The Government says that because the Claymores - fragmentation mines which can fire 700 steel balls in a deadly swath like a giant shotgun - are detonated by remote control, they are not covered by international treaty or domestic law banning landmines.
New Zealand destroyed all of its "live" mines in 1997, after the NZ Army renounced the use of landmines.
But in 2004 the Geneva-based Landmine Monitor reported that New Zealand "retains very limited operational stocks of Claymore mines. Measures have been taken to ensure that they cannot be used in the victim-activated mode and the tripwire assemblies and mechanical fuses have been destroyed"
These operational stocks of M18A1 Claymores were not prohibited under the international convention when operated in the command-detonated mode only, the monitoring agency said.
But anti-landmine activists are expected to question the Government about its need to continue buying the Claymore mines.
The Landmine Monitor Report 2007, released in Geneva on Monday by the International Campaign to Ban Landmines (ICBL) showed Hanhwa Corp, a private South Korean firm, sent 1000 Claymore mines to New Zealand in 2006.
The Yonhap news agency said today that South Korea had in the past acknowledged producing Claymore directional fragmentation mines.
"In 2006, Hanhwa produced about 1000 remote-controlled Claymores and exported them to New Zealand," it reported.
"Other than these Claymore mines, South Korea is not known to have exported any antipersonnel mines in the past."
Over a decade ago, in 1996, the NZ Government announced a moratorium on the use of landmines, with NZ defence forces unilaterally renouncing the use of landmines as a weapon of war. The army destroyed its small stockpile of antipersonnel and antitank landmines.

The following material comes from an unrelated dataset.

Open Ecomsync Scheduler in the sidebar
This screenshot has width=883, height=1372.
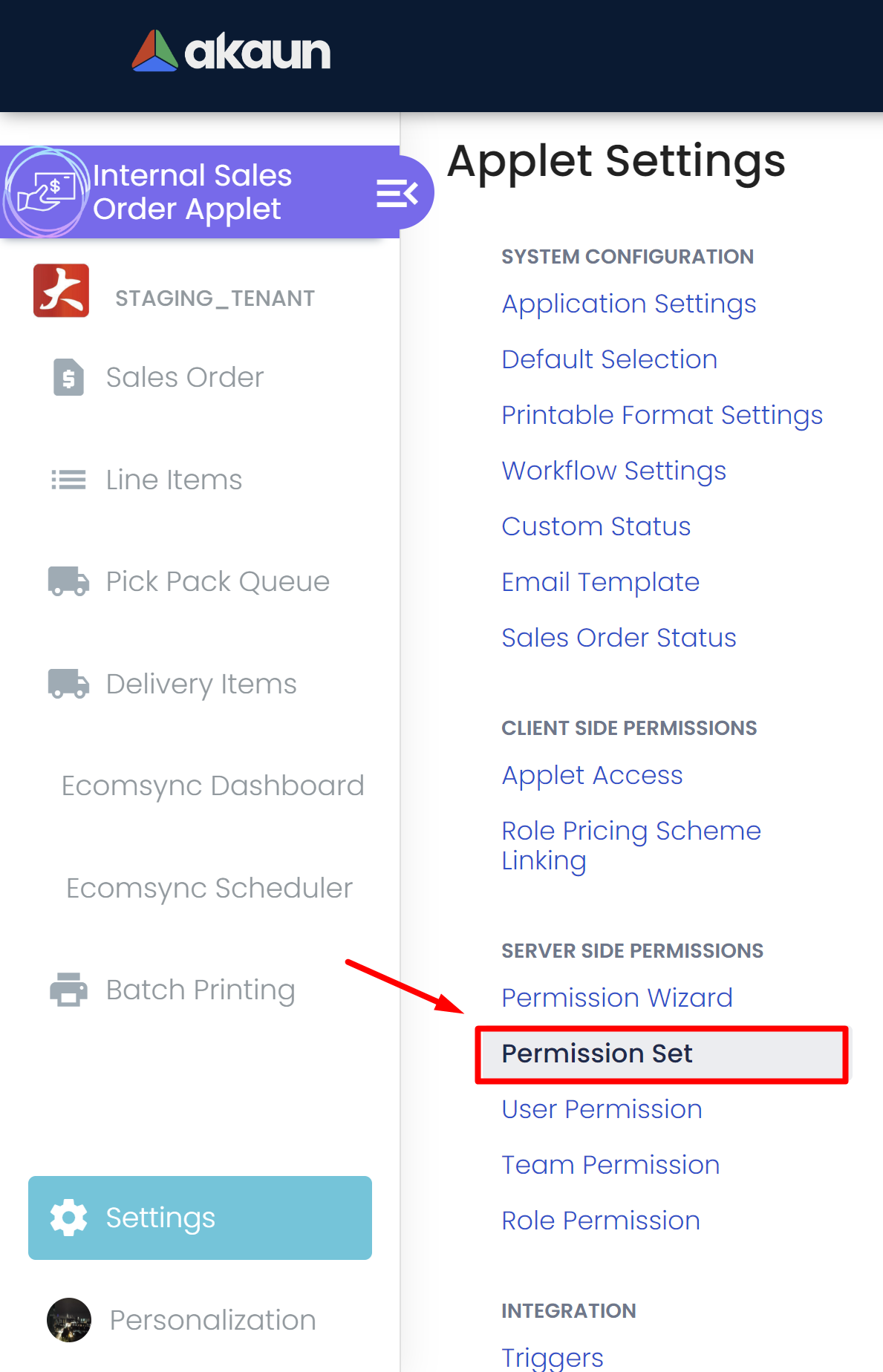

New Zealand's then Minister of Youth Affairs, Deborah Morris, signed an international Mine Ban Treaty in Ottawa, Canada in December 1997.
But when New Zealand MPs passed an Antipersonnel Mines Prohibition Act one year later the NZ law excluded anti-tank mines, anti-handling devices and Claymore mines.
Claymore mines were classified as "command-detonated devices" rather than anti-personnel mines, and the Government said: "The rigging of Claymores so as to detonate by tripwire is a technique no longer taught or practised by the New Zealand Defence Force".
Ms Morris, of Wellington, now the deputy convener of the Campaign Against Land Mines (CALM), said the Government had previously argued that remote-detonated Claymore mines did not meet the definition of anti-personnel mines in the treaty.
The purchase of Claymore mines from South Korea would be followed up by CALM, she said.
"It'll be something that we'll want to monitor, and to clarify what is the purposes of the mines, and how will they be used, where and when, and why retain these stockpiles" said Ms Morris. "It's something on which we will seek additional information from the Government ".
When initially produced by the United States for the Vietnam War, the Claymore was classified as an anti-personnel mine without regard to how it was detonated.